俺に身を預け、安心しきっている様子が伝わってきた。星空はいつも通り輝いていたし、銀色の月明りは優しく降り注いでいる。まるでいつもの夜空の散歩の気持ちになっていたのだろう。
だが……。
家の屋根が見えてくると、ソフィアはそちらを見ないよう、俺の肩に顔を押し当てた。
ドアの前に着き、ゆっくりソフィアをおろしたが、今度は俺の胸に顔をうずめる。
左腕でソフィアを胸に抱き、右手で慎重にドアを開けた。
アクラシエルは女性と見えるぐらい華奢だ。だからもし部屋に潜んでいたとしても、俺の腕一本でなんとかできるだろう。
部屋は明かりがついたままだ。
「ソフィア、部屋に入るよ」
耳元で囁くと、ソフィアは俺に密着するように体を寄せ、苦しそうな表情で前方を見る。
「俺がいるから大丈夫」
そう言って頬にキスをして、ゆっくり歩き出す。
廊下を通り、途中バスルームを確認し、リビングに向かった。
テーブルには食べかけのまま夕食。
部屋のどこにもアクラシエルの姿はない。
念のため、クローゼットの中も確認したが問題なかった。
「ソフィア、この部屋には俺とソフィアの二人しかいない。安心していい。食事は途中だったようだけど、もう大丈夫だな?」
頷く様子を見て、さらに声をかける。
「ではシャワーを浴びておいで。玄関のドアは外から開けられないようにしておくから」
「……分かりました、マティアス様」
ようやくソフィアが声を出した。
ホッとして、思わずソフィアの頭を撫でていた。
俺のその様子を見たソフィアは、笑顔になる。
良かった。いつものソフィアだ。
「もう時間が遅いので、早く寝る準備をしないとですよね」
「そうだな。……ソフィア、明日は無理をせず、辛かったら『役割』を休んでいいんだぞ」
ソフィアはクスリと笑い「そうならないよう、準備します」と言ってバスルームへ向かう。

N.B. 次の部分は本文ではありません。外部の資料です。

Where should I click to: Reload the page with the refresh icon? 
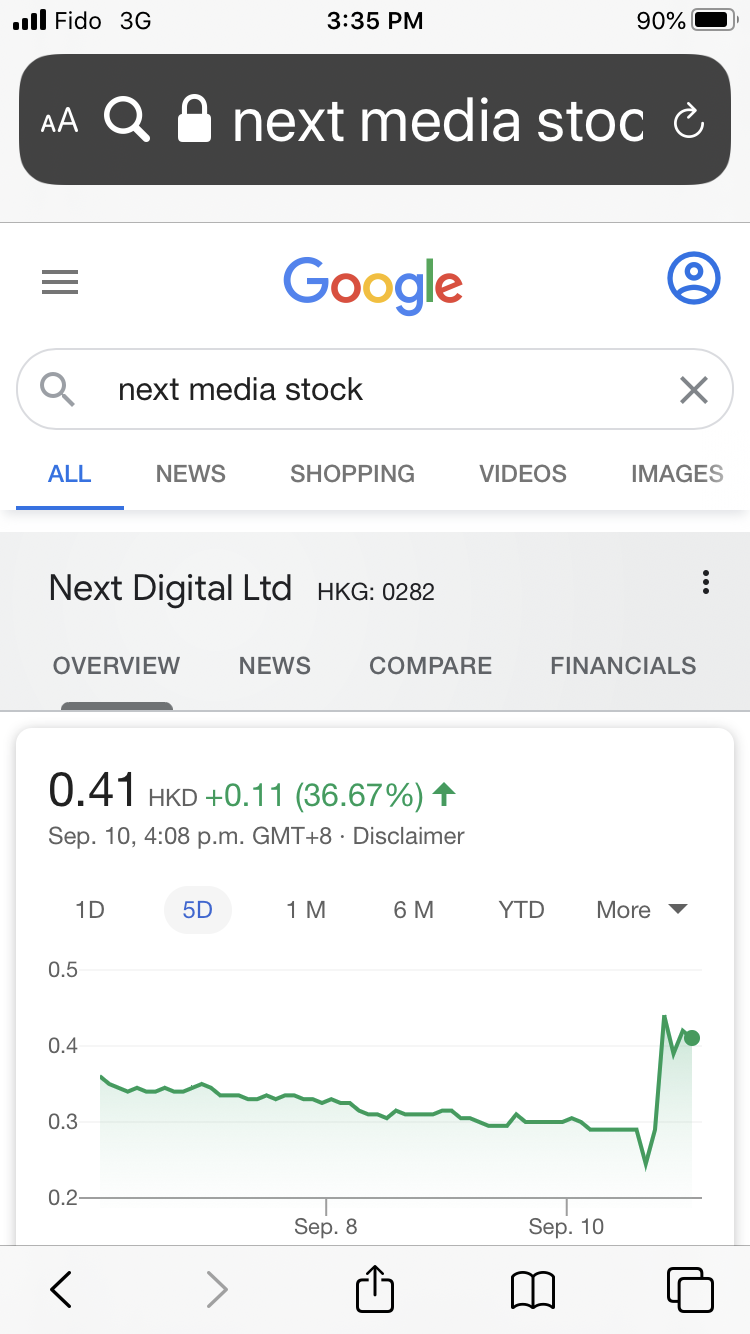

その姿を見送るとすぐにリビングにあった椅子を玄関に運び、ドアが開かないようにセットした。これで完全にドアが開けられないわけではないが、少なくとも無理に開けようとすれば音もする。侵入者がいれば、目覚めることができるだろう。
リビングに戻るとテーブルの上の夕食を片付けた。
俺自身、昼も夜も食事をしていなかった。だが天使の体は便利なもので、それで食欲がわくこともなく、空腹で動けなくなる、ということもなかった。
ひとまず水だけ飲み、一息ついたところで、ソフィアがバスルームから出てきた。
「ソフィア、玄関のドアは椅子をストッパー代わりしておいたから。もし誰かが無理をして入ってきても、音で気が付くから大丈夫だ」
「……! ありがとうございます、マティアス様」
「疲れていたら先に休んでいいから」
「はい」
ソフィアは笑顔で返事をし、俺はバスルームへ向かった。
◇
シャワーを浴び、リビングに戻ると、ソフィアはベッドで横になっていた。
様子を見てみると、既に寝息を立てている。
あんな場所で5時間近く待ち続け、しかも何度も涙を流した。そしてようやく緊張の糸がほぐれたのだ。眠って当然だったし、眠れるぐらいソフィアの緊張感が緩んでいることに安堵する。
電気を消し、ソフィアを抱き寄せ、眠りに落ちた。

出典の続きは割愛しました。